**PASSAGE SHOWN:**
* * * * *

If you’ve ever needed to display the same information in several different ways but don’t want the overhead of multiple logical files, user indexes may be the answer. This simple program demonstrates how user indexes can be used to sort information any number of ways, yet minimize file I/O. Use this program as a shell and create powerful inquiries for your users quickly.
A subfile is one of the most powerful tools available to AS/400 programmers. With a subfile, you can display common information in a single line, in multiple lines, or in multiple columns. A subfile can be for display only or for maintenance. What more could we want?
Well, how about a key that is more meaningful than relative record number? How about two or more sequencing options for a list? How about being able to insert a record in the middle of a subfile?
Until these features are added to subfile processing, how can we accomplish these tasks? User indexes!
Indexes? Indeed!
A user index is a type of object that is designed for indexing (sorting) and searching data. User indexes hold data, as do physical files, and can be saved and restored, even among different systems. As you insert data into a user index, the data is sorted. This feature of user indexes lets you sort without having to create work files.
User indexes are manipulated through APIs, not CL commands. I’ve provided a list of the user index APIs in Figure 1. See the Object APIs manual for more information about them.

* * * * *

**SUPPLIED DATA:**
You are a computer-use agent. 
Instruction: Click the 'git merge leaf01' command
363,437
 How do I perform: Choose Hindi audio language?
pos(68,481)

* * * * *

**PROBLEM STATEMENT:**
Continue the article on AS/400 user indexes from its last sentence.

**EXERCISE ANSWER:**
A Sample Application of User Indexes
To illustrate how easy it is to use user indexes, I created a simple application consisting of a physical file of sales representatives, a display file, and an RPG IV inquiry program. I can’t include the source code here, but you can download it from Midrange Computing’s World Wide Web site at http://www. midrangecomputing.com/mc/98/10.
Figure 2 shows you the display that my program presents.
The physical file is keyed on sales rep number. Building a simple inquiry program to display this file in key sequence would be easy, but users might benefit more by seeing the data in other sentences.
A typical solution would be to determine all possible sort sequences needed and create logical files with those keys. Instead, I’ve chosen not to create logical files, but to load user indexes for each view. To keep it simple, the physical file contains three fields: Sales Rep Number, Name, and Territory. I created views indexed by rep number; rep name and number; and territory, rep name, and rep number. I designed my program to let users enter a 1, 2, or 3 to select the sequence in which they wish to view the data.
One of the first tasks my program does is to create the three user indexes in QTEMP. To do this, I use the API QUSCRTUI (Create User Index), which is similar in function to the Create Physical File (CRTPF) command. The parameters needed are described in Figure 3.
Each user index has a different key length, depending on the lengths of the fields I use to load the index. The first user index has a key length of five since it contains only a sales rep number. The last user index’s key is 65 bytes long because it is indexed over all three fields. All three user indexes have the same entry length because each user index will contain the same three data fields.
After the user indexes are created, I read the Sales Rep file sequentially , loading each record into all three user indexes.
Each user index will contain exactly the same data, but since each has a different index (key), they will be retrieved in different sequences. To write entries into a user index, I used the API QUSADDUI (Add User Index Entries). The parameters needed are listed in Figure 4.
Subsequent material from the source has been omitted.